Le 11 novembre donne lieu depuis quelques années dans notre île à une double commémoration :
– celle, séculaire, de l’armistice de la Grande Guerre, dont les célébrations spécifiques du centenaire lui confèrent depuis 2014 un caractère particulier ;
– celle plus autocentrée du souvenir des travailleurs engagés à La Réunion rappelant chaque année la fin de l’engagisme indien entérinée par le décret franco-britannique du 11 novembre 1882, cérémonie élargie depuis à l’ensemble des personnes venues travailler dans l’île sous contrat et devant passer par le Lazaret de la Grande Chaloupe, avant d’être disséminées sur les plantations.

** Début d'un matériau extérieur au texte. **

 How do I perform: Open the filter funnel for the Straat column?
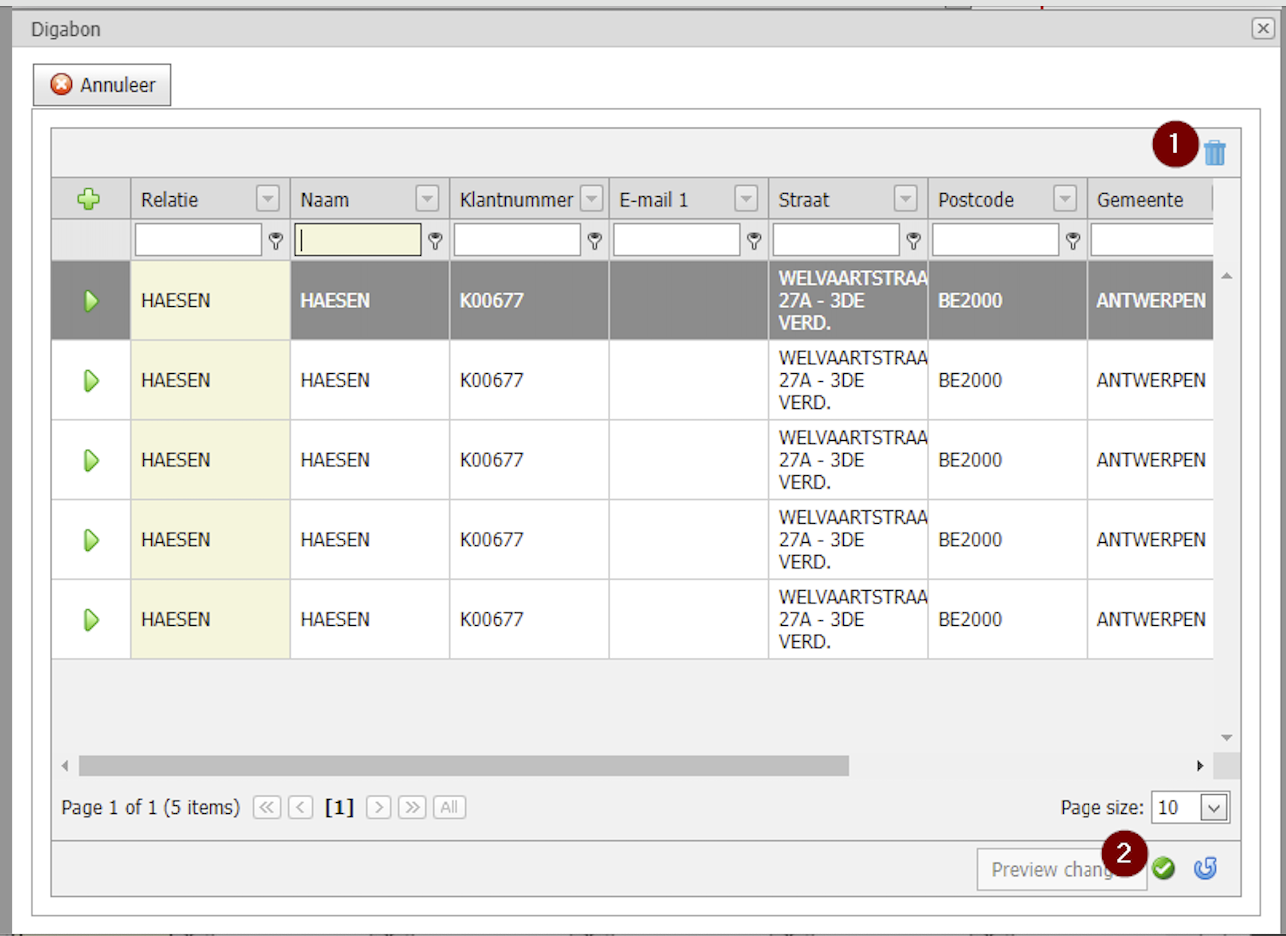click(912, 239)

Illustrer l’un et l’autre événement calendaire demandera à l’historien de la précision dans ses recherches, et il s’appliquera à donner du sens à une cérémonie officielle, au groupe qui se souvient et se réunit autour d’un « topos » pour conforter sa mémoire collective.

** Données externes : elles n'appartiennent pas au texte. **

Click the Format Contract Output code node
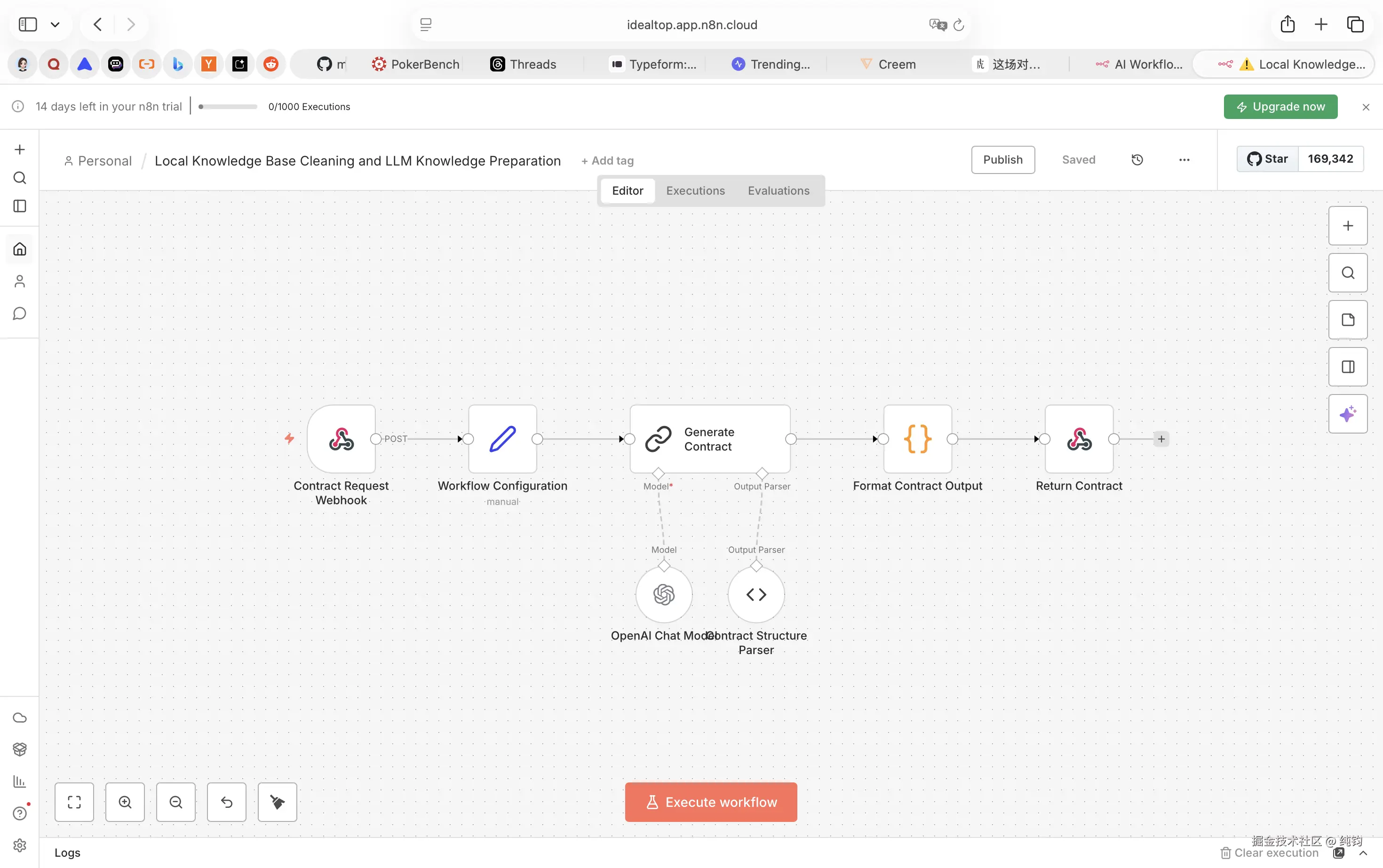Screen dimensions: 1383x868 pos(917,439)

Pour illustrer la journée des travailleurs engagés, il pourrait se laisser facilement convaincre à la vue de ces magnifiques tirages positifs (de plaques de verre) de la collection Legras exhumés récemment par les Archives départementales de La Réunion. Somme toute y a-t-il de réelles chances pour que ces portraits soient ceux de travailleurs engagés. L’enthousiasme suscité par la qualité esthétique de ces plaques photographiques ne doit pas pourtant céder à une quelconque frénésie… Si la probabilité est forte, le professionnel de l’histoire se gardera de proposer ces images. Il procédera à une reconstitution raisonnée du passé en orientant son choix sur les lithographies de Louis Antoine Roussin, qui de surcroît, mentionnent toutes dans leurs légendes « travailleurs libres ».
Ainsi l’historien se méfie des apparences, des icônes affichées parce qu’elles sont belles, il les « lit », préférant affirmer ce qu’il peut prouver… Il donnera ainsi à l’image une consistance nette, qui l’impose.